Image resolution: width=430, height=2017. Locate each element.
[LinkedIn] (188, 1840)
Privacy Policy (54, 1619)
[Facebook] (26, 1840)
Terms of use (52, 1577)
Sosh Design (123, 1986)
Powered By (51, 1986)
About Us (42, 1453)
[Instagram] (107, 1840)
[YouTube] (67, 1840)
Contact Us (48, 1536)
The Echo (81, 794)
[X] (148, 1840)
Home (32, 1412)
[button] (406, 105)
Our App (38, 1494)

* * *

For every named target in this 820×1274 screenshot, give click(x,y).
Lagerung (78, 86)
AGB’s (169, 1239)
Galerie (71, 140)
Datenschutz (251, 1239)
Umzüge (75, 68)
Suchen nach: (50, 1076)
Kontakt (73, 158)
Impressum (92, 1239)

▸ **TASK PROMPT**
Copy the entries above exactly, but only from the line holding "Terms of use (52, 1577)" through the line holding "Our App (38, 1494)", both included.

▸ **RESULT**
Terms of use (52, 1577)
Sosh Design (123, 1986)
Powered By (51, 1986)
About Us (42, 1453)
[Instagram] (107, 1840)
[YouTube] (67, 1840)
Contact Us (48, 1536)
The Echo (81, 794)
[X] (148, 1840)
Home (32, 1412)
[button] (406, 105)
Our App (38, 1494)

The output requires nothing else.